## WORK TO COMPLETE:
Search the records that follow and extract every line containing the string "panel".

BEGIN DATA IN THIS EXERCISE

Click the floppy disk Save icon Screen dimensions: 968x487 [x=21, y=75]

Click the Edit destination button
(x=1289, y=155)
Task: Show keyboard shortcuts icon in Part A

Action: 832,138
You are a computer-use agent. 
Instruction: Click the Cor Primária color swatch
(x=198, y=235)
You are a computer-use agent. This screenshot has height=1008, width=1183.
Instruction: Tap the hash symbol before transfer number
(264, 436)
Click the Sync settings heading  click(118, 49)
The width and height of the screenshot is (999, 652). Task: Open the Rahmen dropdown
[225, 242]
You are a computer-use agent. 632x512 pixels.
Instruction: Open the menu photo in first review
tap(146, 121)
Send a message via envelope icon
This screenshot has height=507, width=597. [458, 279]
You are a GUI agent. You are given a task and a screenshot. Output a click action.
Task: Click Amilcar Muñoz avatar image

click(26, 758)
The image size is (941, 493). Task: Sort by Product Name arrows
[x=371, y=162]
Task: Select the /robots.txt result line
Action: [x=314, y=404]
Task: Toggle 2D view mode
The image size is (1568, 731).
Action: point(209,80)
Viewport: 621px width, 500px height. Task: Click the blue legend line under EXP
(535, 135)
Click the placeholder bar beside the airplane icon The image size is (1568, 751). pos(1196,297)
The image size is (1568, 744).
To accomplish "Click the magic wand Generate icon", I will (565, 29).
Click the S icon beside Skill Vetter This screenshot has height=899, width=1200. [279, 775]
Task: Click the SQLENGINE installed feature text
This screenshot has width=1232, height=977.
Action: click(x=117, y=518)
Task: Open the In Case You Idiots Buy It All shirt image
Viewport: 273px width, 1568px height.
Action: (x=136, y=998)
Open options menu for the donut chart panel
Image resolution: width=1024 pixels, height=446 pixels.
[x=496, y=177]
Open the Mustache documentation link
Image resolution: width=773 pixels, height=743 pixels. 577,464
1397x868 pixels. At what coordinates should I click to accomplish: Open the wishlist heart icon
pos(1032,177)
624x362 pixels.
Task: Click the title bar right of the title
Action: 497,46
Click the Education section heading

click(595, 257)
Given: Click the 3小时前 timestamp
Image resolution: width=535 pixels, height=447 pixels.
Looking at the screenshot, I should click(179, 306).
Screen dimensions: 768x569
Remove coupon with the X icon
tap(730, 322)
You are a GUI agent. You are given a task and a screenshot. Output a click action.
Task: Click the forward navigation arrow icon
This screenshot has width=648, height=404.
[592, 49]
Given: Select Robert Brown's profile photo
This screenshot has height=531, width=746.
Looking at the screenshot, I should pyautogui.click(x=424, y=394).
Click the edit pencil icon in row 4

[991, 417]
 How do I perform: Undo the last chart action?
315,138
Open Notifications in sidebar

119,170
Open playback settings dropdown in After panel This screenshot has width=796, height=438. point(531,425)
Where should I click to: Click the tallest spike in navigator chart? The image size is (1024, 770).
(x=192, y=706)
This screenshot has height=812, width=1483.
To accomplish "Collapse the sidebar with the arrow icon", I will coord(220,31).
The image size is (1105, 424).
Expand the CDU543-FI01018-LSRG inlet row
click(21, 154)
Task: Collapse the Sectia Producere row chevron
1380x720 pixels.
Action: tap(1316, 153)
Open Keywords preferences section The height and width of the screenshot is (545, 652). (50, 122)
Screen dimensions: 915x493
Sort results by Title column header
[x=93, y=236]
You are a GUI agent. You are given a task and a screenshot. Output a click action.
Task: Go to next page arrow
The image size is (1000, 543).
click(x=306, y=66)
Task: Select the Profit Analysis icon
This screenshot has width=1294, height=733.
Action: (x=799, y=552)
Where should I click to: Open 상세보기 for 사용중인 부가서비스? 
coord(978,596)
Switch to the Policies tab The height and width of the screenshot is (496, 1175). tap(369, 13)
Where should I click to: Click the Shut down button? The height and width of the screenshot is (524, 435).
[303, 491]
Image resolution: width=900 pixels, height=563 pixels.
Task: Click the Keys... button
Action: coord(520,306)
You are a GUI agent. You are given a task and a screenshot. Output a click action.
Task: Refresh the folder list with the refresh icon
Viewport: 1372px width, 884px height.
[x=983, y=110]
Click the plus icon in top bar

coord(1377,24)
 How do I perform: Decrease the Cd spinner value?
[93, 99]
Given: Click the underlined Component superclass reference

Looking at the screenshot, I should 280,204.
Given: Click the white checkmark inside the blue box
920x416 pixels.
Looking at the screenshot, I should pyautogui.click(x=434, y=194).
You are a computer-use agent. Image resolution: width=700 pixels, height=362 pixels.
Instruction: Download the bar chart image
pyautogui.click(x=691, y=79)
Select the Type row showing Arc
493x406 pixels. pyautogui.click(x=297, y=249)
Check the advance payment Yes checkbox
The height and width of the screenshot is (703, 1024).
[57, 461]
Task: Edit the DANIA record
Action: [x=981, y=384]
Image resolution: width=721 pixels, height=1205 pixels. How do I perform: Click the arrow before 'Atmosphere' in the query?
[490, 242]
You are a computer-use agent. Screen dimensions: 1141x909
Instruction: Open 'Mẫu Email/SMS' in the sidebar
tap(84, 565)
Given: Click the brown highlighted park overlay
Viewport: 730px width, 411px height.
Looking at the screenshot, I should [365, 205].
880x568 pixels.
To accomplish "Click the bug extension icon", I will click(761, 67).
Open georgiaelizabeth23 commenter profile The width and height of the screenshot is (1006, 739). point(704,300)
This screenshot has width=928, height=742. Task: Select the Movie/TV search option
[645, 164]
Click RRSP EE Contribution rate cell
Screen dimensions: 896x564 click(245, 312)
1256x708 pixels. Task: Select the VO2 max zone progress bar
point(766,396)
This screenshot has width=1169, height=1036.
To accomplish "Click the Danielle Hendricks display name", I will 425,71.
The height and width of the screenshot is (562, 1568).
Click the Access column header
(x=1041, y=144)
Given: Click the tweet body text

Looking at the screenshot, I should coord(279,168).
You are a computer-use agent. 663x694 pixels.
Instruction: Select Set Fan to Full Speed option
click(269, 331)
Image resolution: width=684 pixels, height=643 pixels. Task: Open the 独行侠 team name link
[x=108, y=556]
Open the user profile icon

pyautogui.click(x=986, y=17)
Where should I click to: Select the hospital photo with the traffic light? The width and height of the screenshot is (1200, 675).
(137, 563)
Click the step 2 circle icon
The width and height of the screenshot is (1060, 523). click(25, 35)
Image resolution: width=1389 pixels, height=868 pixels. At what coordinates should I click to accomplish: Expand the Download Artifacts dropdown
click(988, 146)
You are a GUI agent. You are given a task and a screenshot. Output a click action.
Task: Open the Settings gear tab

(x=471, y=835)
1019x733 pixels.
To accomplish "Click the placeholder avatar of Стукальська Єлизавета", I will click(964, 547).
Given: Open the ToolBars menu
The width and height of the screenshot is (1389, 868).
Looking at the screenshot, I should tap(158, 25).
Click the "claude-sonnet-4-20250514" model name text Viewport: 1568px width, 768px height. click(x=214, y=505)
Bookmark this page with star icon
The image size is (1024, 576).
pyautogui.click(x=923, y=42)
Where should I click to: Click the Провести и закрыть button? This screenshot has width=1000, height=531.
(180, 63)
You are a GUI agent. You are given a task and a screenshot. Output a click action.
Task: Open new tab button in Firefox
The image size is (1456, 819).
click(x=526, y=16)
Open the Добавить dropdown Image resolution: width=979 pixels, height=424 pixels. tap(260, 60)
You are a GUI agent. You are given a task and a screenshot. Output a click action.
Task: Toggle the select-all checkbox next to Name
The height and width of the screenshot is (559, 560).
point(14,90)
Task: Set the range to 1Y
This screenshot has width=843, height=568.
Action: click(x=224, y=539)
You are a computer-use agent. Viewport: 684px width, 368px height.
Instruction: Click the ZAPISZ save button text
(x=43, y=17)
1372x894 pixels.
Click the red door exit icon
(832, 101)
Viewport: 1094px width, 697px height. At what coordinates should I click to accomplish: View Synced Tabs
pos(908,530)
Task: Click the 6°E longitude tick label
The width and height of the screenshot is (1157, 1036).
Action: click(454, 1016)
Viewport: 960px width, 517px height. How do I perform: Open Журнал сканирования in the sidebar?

END DATA IN THIS EXERCISE

## ANSWER BOX:
Open options menu for the donut chart panel
Open playback settings dropdown in After panel This screenshot has width=796, height=438. point(531,425)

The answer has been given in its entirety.